The future, now: Revolutionising disease prevention through predictive genomics

It has been 70 years since the discovery of the DNA double helix and 20 years since the completion of the Human Genome Project - both seminal moments in the field of genomics. These advances paved the way for us to be able to utilise the power of the human genome to deliver personalised medicine, such as cell and gene therapies, and understand how a patient may respond to a particular therapy. This has huge value for the individuals being treated for a disease, but what of the wider public health potential for genomics?

At Thermo Fisher Scientific, we believe that using genomics to predict a person’s risk of disease could be the catalyst needed to revolutionise approaches to both disease prevention and public health. This is of course a bold claim, so, to begin to frame my argument, it’s important to first start with the need.

Addressing unmet needs, improving patient outcomes

Health systems in the UK, Europe, and the US have been created to focus on the individual and not the population, so the focus is treatment, rather than prevention. In 2020, European nations spent the equivalent of 11% of their GDP on healthcare,¹ with as little as 0.37% allocated to preventive healthcare.² When you consider that the most prevalent chronic, non-communicable diseases (NCDs) alone cost economies as much as US$2 trillion per year,³ and as many as 80% of all heart disease, stroke, and type 2 diabetes cases, and at least a third of cancer cases may be preventable - one can see the opportunity in front of us to improve patient outcomes.⁴

The individual and societal burden of chronic conditions increases year-on-year, so, whilst the further reduction of environmental risks (i.e., pollution, radiation, climate change) remains vital, it can be argued that exploring other ways to help people remain healthier for longer has incredible value, also. One such approach is the use of polygenic risk scores, which is a component of predictive genomics that calculates a person’s risk of developing a particular disease.

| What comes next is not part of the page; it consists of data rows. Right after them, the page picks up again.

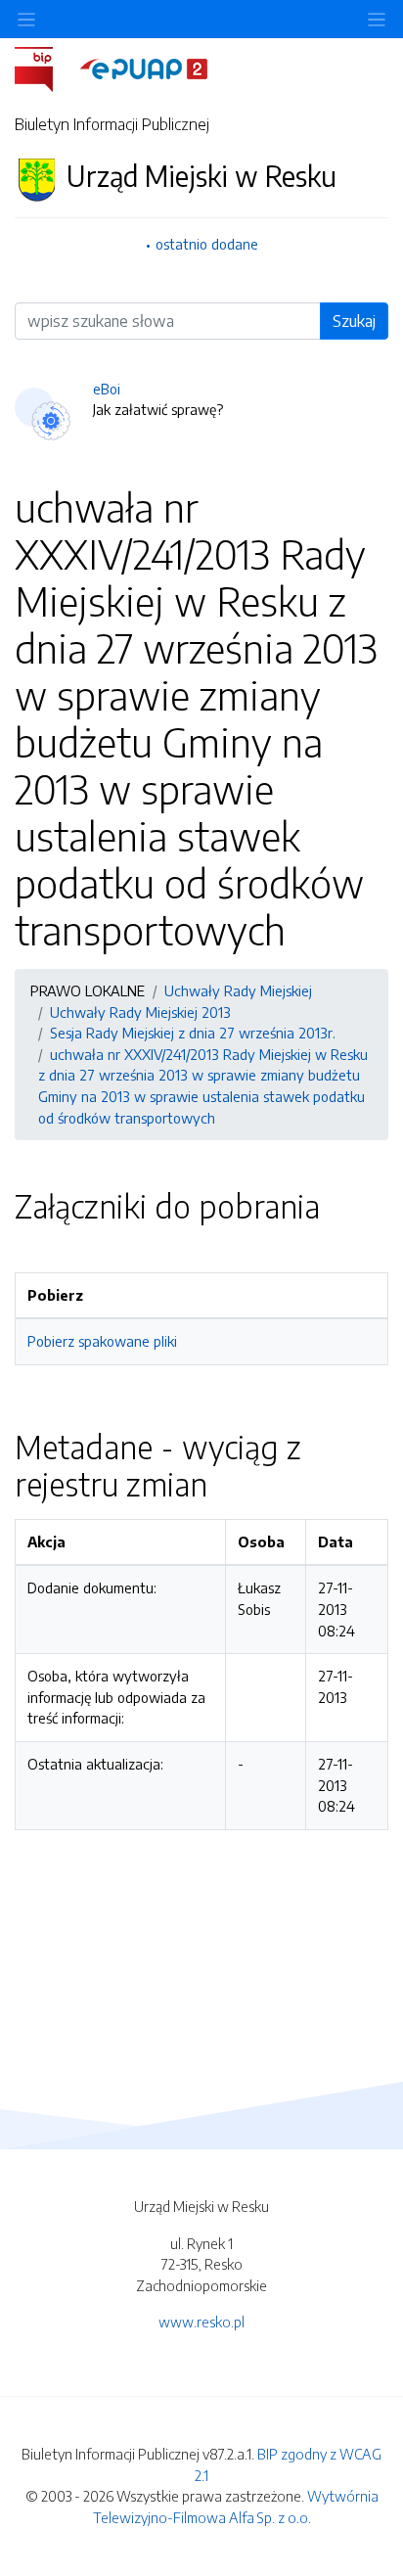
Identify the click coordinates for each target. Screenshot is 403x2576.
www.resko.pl (201, 2321)
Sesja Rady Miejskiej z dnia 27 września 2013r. (193, 1032)
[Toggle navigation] (376, 19)
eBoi (106, 388)
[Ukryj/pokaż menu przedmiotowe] (26, 19)
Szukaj (354, 321)
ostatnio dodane (207, 244)
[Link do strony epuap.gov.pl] (143, 67)
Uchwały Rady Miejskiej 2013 (140, 1012)
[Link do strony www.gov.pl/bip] (45, 67)
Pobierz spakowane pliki (102, 1341)
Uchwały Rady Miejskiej (238, 990)
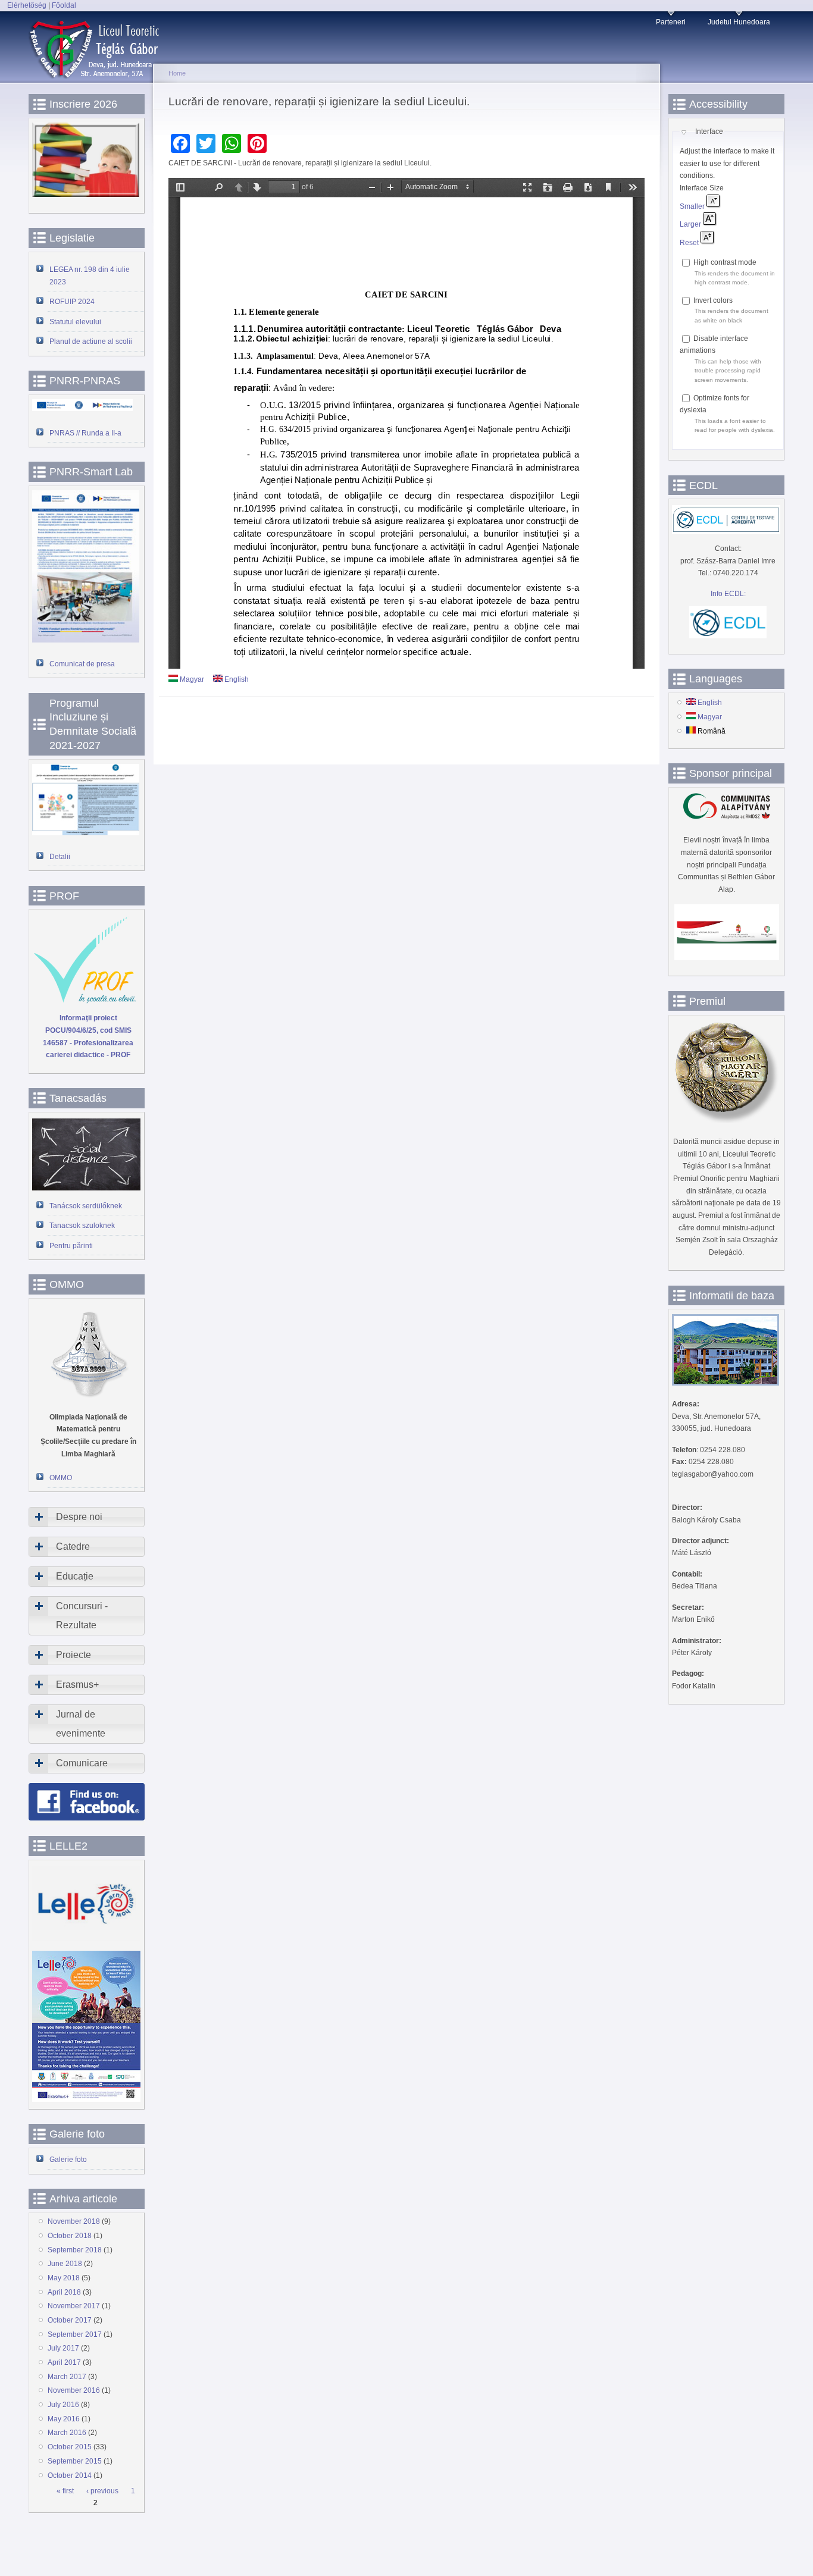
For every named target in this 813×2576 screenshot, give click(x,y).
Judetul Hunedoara (739, 22)
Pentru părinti (71, 1246)
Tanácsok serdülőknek (85, 1206)
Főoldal (64, 5)
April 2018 (64, 2292)
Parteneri (671, 22)
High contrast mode (724, 262)
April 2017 (64, 2362)
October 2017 (70, 2320)
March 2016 (67, 2432)
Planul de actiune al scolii (90, 341)
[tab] (87, 1517)
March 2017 (67, 2377)
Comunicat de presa (82, 664)
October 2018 (70, 2236)
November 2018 (74, 2221)
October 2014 (70, 2475)
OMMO (60, 1478)
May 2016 (64, 2419)
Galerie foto (68, 2159)
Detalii (59, 857)
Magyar (191, 679)
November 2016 (74, 2390)
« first (65, 2491)
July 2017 (63, 2348)
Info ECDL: (728, 594)
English (236, 679)
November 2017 (74, 2306)
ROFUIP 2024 (72, 301)
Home (177, 73)
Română (711, 731)
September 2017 (75, 2334)
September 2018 (75, 2250)
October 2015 (70, 2447)
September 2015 (75, 2461)
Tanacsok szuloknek (82, 1225)
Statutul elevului (75, 322)
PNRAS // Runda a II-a (85, 433)
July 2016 (63, 2404)
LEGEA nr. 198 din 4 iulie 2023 (89, 275)
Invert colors (713, 300)
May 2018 (64, 2278)
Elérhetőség (26, 5)
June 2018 (65, 2264)
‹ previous (102, 2491)
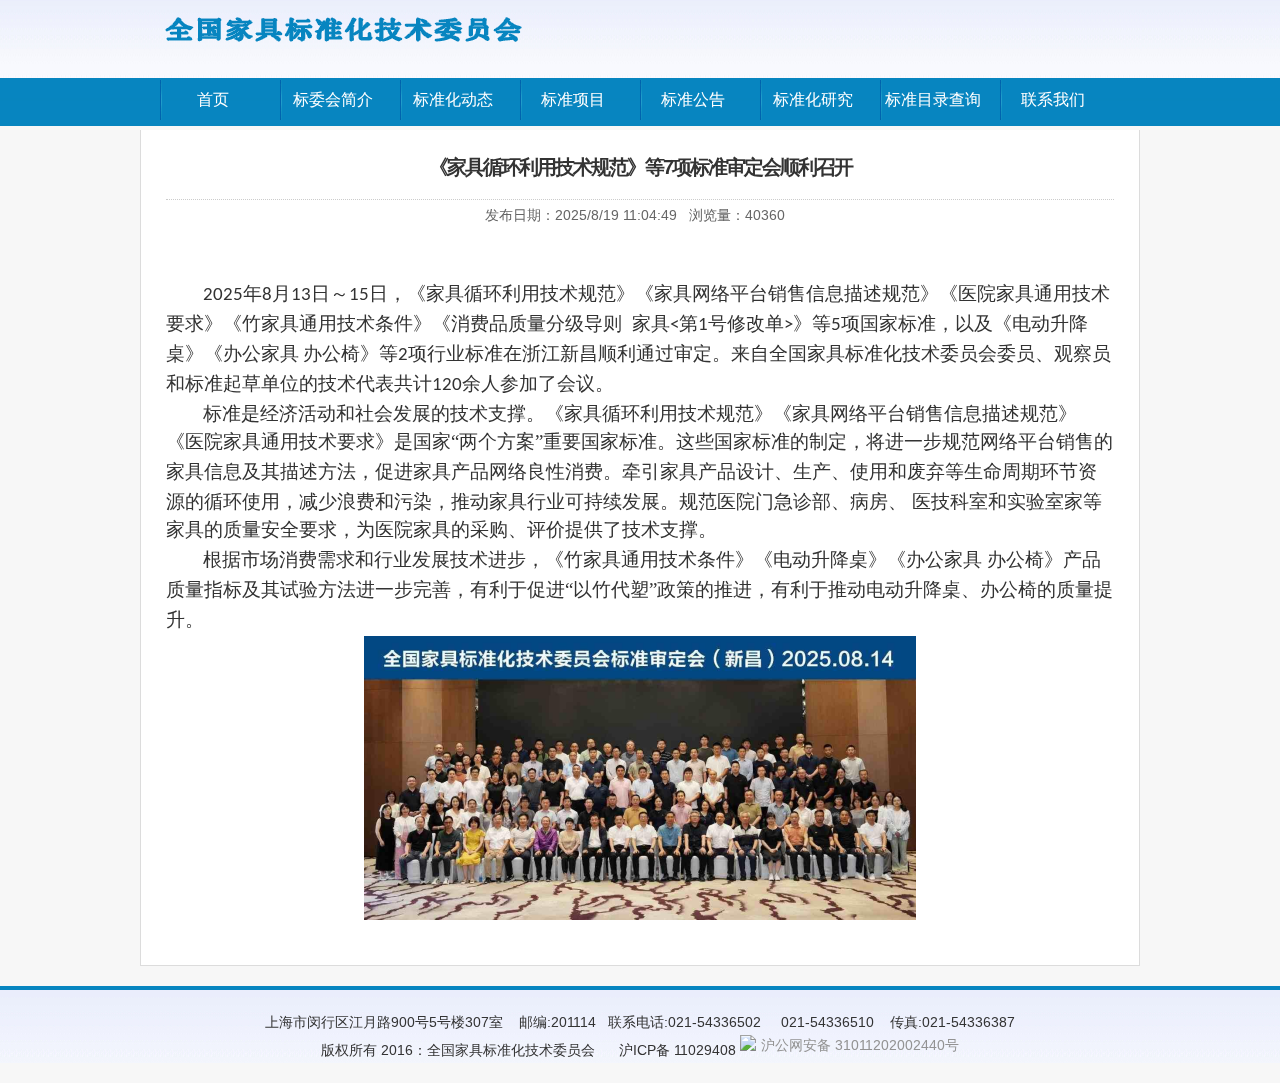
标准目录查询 (933, 99)
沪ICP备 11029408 (677, 1050)
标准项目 (573, 99)
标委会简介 (333, 99)
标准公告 (693, 99)
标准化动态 (453, 99)
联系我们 (1053, 99)
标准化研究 (813, 99)
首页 (213, 99)
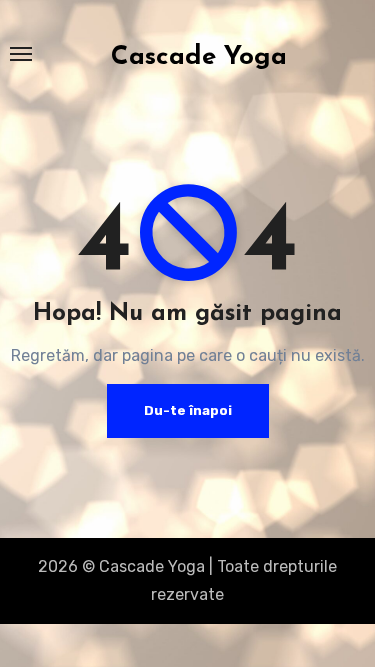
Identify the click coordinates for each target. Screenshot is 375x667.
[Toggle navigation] (21, 54)
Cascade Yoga (199, 57)
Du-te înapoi (188, 410)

Polygenic risk scores - stratifying the population

As all humans have near-identical DNA sequences across the estimated six billion-letter code for their genome, genetic variants can increase the risk of developing a disease. Polygenic risk scores are calculated using data from large-scale genomic studies, powered to find genomic variants by comparing groups with a certain disease to a group without the disease. Polygenic risk scores are not diagnostic tools (they indicate relative not absolute risk),⁵ however, they can help to “stratify the population” and identify individuals with a higher-than-normal risk of developing diseases, often plotted on a bell curve. It must be noted that, as these scores are based on data sets, they do not indicate hereditary disease, so they should be used in conjunction with other testing methods in those with familial history of certain diseases. Also, as 95% of the genome-wide association studies undertaken have been in people of European descent,⁶ studies from more diverse populations are needed to identify certain genetic variations.

The value of calculating a person’s polygenic risk score is that earlier risk identification allows for an opportunity for that individual to then adapt or change their behaviour or take other steps to reduce their risk of disease. Action is required when someone is found to be at high-risk of developing a disease, but encouragingly, data from Finland suggests that polygenic risk scores can be a driver of positive behavioural change. In a study of over 7,000 people who were given their polygenic risk scores and followed for 18 months, one in five who were identified as at high risk of cardiovascular disease had engaged with their doctor, 12.4% had lost weight, 14.2% had stopped smoking, and 15.4% had signed-up for health coaching.⁷ At a societal level, polygenic risk scores could one day improve the accuracy of existing screening programmes, support risk identification for diseases for which no large-scale population screening initiatives exist, and help countries enhance their disease prevention strategies and policies.

Empowering and enabling people to take better control of their health could be a significant cost saving. However, the long-term socio-economic effectiveness of polygenic risk scores needs to be established. Large-scale research projects are ongoing that are expected to generate this evidence.

From drug discovery to clinical through validation

With healthcare systems in many parts of the world already stretched, predictive genomics provides new opportunities to improve the sustainability of public health services. Its translational application in precision medicine to develop targeted cancer therapies, and in medical care to identify infectious diseases, could possibly transform our approach to treating and managing these diseases.

To take us from drug discovery to clinical through validation, we need to prioritise improving proteogenomic capabilities in hospitals, investing in state-of-the-art equipment, such as automated flow cytometry and immunoassay systems, especially to improve cancer care. These methods have the potential to be integrated into therapeutic trials and support clinical care across the board. To safeguard for the future and prepare for emerging infectious diseases, we must also shift the healthcare model from reactive to pre-emptive. Continuing to strengthen the national infrastructure of advanced proteomics capabilities, such as advanced cryoEM, mass spectrometry, and mass-spectrometry-based interactomics capabilities, will enable rapid translational research outcomes that complement existing genomics programmes to prepare us for new and emerging infectious disease.

Of course, more still needs to be understood as to the viability of these measures, but with research progressing at speed and increasing levels of investment, predictive genomics is here to stay. And I, for one, am excited.